WHAT TO PRODUCE: Write back every entry exactly as it reads, with the pictures left behind.

--*--

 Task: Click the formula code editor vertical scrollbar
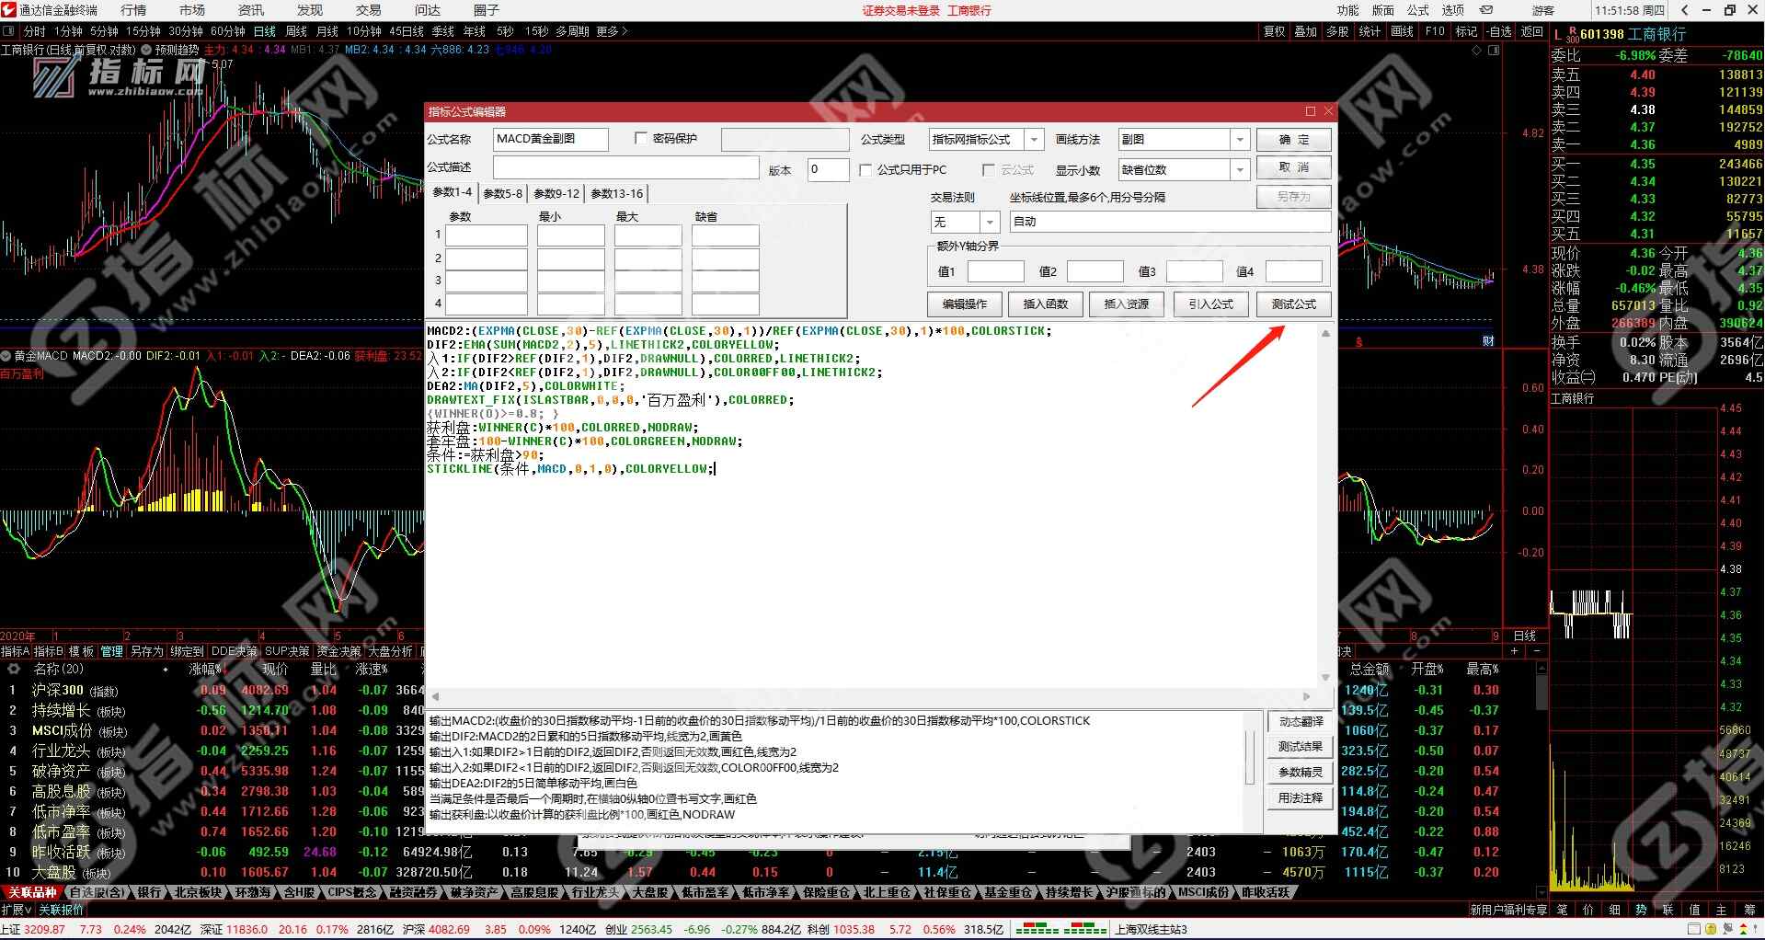(1325, 506)
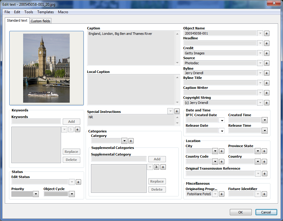Click the plus icon next to Category dropdown

click(x=131, y=141)
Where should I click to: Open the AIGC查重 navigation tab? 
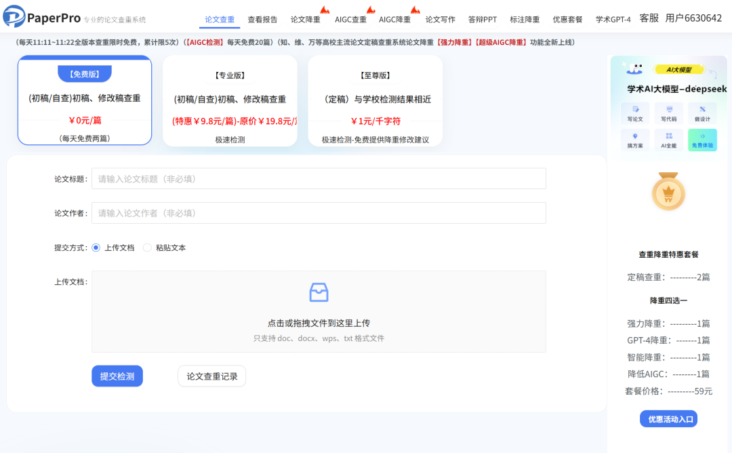click(x=350, y=20)
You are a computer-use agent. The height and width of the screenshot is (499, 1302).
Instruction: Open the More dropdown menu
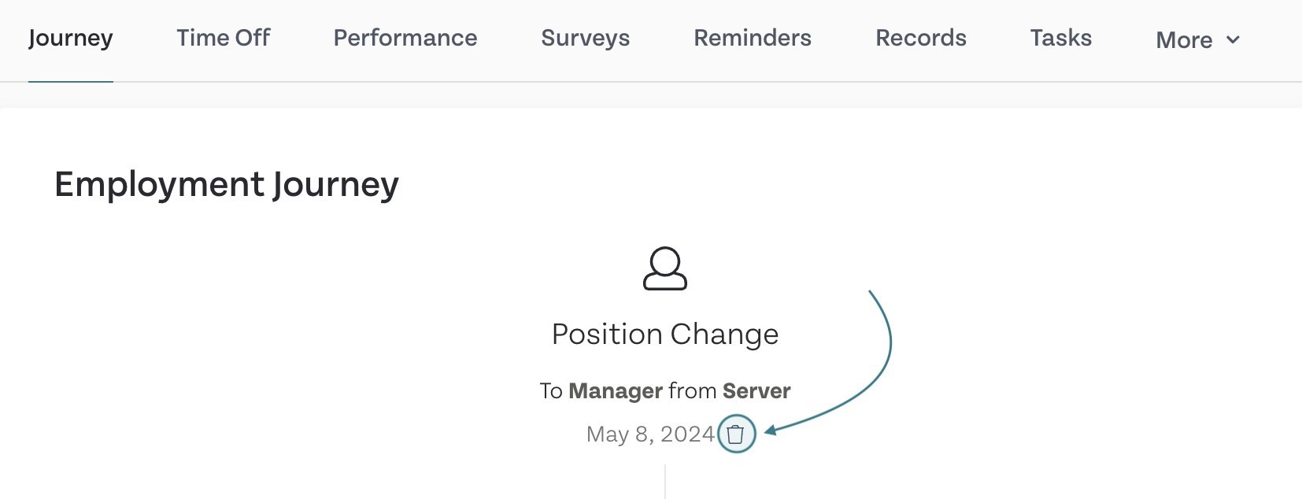pyautogui.click(x=1197, y=39)
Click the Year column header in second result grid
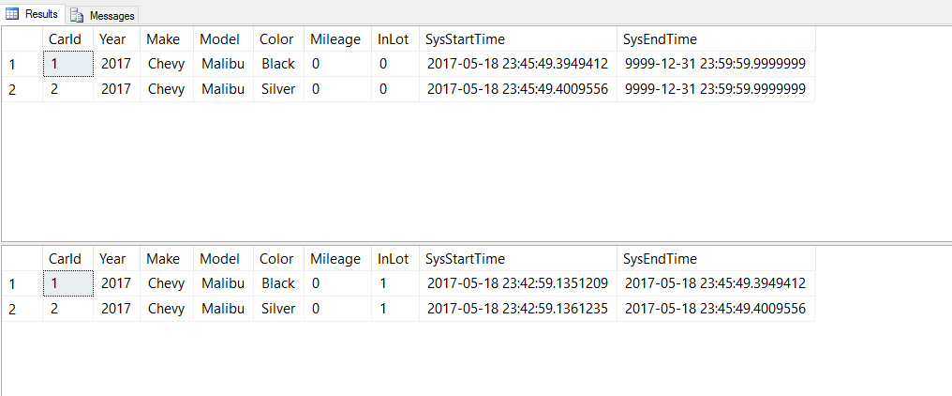The height and width of the screenshot is (396, 952). click(x=112, y=259)
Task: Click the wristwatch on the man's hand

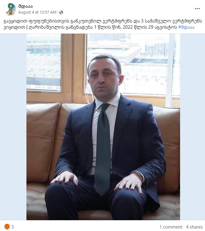Action: (139, 175)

--*--

ANSWER TO THIS PROBLEM:
 Task: Click the formula code editor vertical scrollbar
(1325, 506)
Click the plus icon next to Category dropdown

click(x=131, y=141)
Where should I click to: Open the AIGC查重 navigation tab? 
click(x=350, y=20)
You are a computer-use agent. The height and width of the screenshot is (499, 1302).
Instruction: Open the More dropdown menu
pyautogui.click(x=1197, y=39)
Click the Year column header in second result grid
The height and width of the screenshot is (396, 952). click(x=112, y=259)
Task: Click the wristwatch on the man's hand

Action: (139, 175)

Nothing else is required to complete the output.